## START

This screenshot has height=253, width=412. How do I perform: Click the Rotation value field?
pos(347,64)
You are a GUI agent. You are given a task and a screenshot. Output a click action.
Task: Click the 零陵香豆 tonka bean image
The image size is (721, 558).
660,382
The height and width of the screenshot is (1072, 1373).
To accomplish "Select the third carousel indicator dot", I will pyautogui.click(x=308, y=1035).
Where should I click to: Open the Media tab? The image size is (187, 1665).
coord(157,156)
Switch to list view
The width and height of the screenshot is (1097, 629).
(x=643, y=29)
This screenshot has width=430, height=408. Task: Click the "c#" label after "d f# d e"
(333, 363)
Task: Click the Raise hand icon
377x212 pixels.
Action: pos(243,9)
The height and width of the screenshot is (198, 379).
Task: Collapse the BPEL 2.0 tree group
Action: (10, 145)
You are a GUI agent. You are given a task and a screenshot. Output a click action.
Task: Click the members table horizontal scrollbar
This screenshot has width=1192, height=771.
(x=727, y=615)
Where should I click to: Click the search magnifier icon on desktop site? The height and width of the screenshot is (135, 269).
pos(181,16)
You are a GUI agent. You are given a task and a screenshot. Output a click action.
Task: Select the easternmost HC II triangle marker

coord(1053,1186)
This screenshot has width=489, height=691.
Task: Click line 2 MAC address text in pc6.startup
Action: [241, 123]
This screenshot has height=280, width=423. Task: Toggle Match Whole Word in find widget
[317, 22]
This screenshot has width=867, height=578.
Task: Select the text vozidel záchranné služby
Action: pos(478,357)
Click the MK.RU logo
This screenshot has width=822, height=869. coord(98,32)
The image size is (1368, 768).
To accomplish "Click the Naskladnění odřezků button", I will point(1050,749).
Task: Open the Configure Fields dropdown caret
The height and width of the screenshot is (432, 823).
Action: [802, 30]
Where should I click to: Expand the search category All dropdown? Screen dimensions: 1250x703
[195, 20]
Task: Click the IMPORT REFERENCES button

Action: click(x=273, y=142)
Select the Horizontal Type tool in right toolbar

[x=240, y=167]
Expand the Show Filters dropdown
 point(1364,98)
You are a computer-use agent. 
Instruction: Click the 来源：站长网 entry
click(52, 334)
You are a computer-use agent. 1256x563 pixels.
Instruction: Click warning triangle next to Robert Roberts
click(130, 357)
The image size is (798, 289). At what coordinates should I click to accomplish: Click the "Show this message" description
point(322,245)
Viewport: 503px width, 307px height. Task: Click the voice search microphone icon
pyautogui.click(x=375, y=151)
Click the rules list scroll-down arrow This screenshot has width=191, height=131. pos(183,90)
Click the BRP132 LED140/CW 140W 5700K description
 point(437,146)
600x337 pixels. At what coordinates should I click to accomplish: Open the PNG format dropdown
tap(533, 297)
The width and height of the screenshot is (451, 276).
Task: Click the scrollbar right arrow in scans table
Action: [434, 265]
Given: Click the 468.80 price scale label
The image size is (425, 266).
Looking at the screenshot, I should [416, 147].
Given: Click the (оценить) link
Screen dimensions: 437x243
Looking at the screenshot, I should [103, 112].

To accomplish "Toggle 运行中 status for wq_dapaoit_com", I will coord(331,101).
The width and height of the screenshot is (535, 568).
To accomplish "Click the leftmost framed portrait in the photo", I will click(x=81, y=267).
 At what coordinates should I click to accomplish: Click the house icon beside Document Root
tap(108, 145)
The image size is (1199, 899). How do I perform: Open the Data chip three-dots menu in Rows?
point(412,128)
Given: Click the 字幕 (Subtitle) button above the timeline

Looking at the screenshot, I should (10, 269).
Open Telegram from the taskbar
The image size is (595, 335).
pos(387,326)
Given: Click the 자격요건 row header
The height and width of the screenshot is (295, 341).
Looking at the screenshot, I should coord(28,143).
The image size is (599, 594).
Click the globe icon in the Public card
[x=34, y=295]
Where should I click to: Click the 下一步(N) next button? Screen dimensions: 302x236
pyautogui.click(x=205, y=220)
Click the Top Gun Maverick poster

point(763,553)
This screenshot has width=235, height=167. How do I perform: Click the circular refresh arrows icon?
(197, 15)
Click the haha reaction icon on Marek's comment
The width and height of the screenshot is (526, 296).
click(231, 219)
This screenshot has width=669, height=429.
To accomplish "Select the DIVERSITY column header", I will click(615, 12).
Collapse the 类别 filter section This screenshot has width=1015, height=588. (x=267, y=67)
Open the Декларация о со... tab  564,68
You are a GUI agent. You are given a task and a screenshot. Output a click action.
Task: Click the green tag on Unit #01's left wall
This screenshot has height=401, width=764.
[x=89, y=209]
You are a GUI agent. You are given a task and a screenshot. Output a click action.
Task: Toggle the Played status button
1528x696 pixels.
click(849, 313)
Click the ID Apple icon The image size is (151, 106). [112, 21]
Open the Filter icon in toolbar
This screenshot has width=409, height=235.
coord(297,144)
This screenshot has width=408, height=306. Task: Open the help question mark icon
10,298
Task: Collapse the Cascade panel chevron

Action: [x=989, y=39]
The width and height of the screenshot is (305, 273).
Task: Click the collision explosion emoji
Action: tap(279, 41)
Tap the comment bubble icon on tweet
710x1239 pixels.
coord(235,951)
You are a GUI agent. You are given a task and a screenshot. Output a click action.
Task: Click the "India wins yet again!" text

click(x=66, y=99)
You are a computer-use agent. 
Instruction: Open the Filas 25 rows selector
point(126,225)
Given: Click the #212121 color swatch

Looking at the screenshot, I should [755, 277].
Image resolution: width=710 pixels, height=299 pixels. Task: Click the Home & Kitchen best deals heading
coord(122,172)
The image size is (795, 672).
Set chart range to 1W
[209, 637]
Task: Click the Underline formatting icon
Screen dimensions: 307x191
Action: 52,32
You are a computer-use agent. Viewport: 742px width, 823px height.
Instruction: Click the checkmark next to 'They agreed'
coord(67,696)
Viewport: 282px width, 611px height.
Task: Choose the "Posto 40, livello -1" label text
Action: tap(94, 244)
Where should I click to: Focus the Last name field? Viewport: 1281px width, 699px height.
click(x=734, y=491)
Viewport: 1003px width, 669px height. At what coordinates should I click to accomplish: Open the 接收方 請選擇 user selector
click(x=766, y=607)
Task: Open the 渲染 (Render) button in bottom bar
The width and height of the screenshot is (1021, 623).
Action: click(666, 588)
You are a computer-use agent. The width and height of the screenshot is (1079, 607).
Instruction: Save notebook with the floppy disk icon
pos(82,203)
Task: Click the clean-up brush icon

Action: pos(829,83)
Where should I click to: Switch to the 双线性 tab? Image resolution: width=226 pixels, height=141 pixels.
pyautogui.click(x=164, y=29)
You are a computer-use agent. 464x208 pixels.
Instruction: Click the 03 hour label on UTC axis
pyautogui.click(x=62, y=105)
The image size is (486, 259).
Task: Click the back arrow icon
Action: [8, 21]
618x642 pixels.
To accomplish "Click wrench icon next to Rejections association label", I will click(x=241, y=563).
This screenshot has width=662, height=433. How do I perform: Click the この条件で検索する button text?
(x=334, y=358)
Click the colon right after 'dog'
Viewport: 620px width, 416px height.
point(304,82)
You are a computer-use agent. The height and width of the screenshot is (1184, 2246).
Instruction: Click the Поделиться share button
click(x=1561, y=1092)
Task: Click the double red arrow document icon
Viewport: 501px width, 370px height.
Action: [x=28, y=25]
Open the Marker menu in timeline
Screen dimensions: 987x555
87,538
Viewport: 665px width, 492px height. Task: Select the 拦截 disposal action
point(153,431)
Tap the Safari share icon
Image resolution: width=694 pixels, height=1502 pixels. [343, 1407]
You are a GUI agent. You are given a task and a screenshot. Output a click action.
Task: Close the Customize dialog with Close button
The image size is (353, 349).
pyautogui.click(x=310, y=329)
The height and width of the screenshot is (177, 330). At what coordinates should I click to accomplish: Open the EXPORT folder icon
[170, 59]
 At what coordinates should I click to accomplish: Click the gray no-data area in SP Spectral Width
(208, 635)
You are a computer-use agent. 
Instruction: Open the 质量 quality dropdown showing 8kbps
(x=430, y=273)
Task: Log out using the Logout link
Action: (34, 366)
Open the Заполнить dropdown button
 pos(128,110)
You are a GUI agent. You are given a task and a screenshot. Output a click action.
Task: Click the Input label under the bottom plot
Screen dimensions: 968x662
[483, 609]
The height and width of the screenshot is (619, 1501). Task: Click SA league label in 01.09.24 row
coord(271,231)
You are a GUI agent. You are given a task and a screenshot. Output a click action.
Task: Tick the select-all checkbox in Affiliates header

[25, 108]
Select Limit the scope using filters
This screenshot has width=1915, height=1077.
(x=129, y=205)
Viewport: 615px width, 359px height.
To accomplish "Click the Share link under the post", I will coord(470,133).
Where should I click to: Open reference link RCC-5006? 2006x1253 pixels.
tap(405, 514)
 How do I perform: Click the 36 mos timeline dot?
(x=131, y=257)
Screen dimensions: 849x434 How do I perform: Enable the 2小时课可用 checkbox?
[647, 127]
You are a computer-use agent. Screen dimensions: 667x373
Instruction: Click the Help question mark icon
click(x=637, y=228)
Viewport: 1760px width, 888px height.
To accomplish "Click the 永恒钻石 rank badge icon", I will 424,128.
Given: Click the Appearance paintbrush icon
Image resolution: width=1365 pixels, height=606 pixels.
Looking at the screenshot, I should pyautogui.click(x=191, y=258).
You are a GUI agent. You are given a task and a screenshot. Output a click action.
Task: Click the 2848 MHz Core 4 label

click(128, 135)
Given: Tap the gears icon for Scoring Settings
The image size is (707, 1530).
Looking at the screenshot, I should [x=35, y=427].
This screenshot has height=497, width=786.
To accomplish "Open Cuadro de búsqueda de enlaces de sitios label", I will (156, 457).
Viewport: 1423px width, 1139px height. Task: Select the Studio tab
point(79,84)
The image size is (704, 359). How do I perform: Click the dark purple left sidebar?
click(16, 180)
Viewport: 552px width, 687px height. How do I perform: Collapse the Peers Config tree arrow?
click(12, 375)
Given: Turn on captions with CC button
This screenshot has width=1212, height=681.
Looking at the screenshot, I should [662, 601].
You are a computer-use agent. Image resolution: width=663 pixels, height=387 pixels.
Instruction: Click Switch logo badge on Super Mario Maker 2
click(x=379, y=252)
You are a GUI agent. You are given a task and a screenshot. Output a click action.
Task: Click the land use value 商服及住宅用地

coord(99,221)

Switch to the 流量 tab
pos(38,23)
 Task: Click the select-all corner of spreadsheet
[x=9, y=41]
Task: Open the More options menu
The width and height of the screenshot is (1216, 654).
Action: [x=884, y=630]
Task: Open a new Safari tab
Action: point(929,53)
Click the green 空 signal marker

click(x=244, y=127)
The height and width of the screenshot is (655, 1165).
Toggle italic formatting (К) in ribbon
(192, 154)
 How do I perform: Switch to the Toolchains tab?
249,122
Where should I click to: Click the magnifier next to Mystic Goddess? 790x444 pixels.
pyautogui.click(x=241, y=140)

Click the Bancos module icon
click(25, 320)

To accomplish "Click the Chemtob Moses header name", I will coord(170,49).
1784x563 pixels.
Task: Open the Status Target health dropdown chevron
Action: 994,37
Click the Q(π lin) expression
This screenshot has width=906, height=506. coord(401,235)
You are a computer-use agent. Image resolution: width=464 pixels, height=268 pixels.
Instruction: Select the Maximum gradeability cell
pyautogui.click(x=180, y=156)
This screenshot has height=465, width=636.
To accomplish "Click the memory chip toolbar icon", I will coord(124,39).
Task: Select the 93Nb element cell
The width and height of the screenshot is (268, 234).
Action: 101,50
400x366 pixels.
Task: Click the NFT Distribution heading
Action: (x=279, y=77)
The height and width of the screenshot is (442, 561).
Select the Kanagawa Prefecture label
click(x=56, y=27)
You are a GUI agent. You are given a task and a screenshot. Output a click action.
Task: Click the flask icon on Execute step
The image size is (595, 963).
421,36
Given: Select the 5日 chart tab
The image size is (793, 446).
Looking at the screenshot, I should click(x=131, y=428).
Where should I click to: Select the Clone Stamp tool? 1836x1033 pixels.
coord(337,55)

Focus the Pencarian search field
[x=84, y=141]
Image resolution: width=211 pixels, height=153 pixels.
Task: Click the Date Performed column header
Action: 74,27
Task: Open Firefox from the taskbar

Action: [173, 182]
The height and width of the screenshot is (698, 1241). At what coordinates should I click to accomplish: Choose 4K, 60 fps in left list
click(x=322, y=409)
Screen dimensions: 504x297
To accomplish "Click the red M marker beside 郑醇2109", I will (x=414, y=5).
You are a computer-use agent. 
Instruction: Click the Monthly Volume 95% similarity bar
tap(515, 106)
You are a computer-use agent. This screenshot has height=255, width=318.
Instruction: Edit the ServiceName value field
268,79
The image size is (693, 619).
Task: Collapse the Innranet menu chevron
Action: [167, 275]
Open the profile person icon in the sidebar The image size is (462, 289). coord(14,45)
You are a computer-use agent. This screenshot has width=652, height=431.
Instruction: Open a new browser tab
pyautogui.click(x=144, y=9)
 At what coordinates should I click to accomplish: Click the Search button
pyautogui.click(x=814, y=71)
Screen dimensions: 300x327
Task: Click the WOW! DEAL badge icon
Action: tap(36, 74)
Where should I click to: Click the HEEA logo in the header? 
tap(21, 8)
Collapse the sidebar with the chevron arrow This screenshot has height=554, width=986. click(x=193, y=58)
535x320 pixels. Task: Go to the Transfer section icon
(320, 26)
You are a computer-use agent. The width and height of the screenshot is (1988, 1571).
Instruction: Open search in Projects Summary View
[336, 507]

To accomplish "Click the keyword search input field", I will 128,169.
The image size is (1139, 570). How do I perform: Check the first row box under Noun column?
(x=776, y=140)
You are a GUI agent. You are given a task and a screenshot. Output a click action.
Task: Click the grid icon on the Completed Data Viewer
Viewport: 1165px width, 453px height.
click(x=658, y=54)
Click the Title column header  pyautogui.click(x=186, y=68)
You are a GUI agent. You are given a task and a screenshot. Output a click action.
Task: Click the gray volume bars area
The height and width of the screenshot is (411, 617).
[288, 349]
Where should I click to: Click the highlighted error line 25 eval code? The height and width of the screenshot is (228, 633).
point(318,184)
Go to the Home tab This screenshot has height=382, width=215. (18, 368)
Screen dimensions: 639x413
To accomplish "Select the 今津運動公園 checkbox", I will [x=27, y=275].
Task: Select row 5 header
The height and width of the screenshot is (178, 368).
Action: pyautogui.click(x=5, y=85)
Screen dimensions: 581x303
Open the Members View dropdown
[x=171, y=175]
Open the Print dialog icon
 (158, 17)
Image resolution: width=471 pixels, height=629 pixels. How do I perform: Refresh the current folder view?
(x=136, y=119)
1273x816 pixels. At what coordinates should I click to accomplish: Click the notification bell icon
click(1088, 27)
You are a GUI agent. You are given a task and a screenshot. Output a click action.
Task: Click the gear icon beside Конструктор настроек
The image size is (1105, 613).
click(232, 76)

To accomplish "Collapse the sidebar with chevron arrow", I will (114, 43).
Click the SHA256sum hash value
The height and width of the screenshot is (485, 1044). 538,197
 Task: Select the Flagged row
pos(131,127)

## END

■ Work to do ■
Please reproduce, word for word, the part of the data that opens with the line containing "Task: Open Firefox from the taskbar" and closes with the line containing "click(x=322, y=409)", including both of those lines.

■ The response ■
Task: Open Firefox from the taskbar

Action: [173, 182]
The height and width of the screenshot is (698, 1241). At what coordinates should I click to accomplish: Choose 4K, 60 fps in left list
click(x=322, y=409)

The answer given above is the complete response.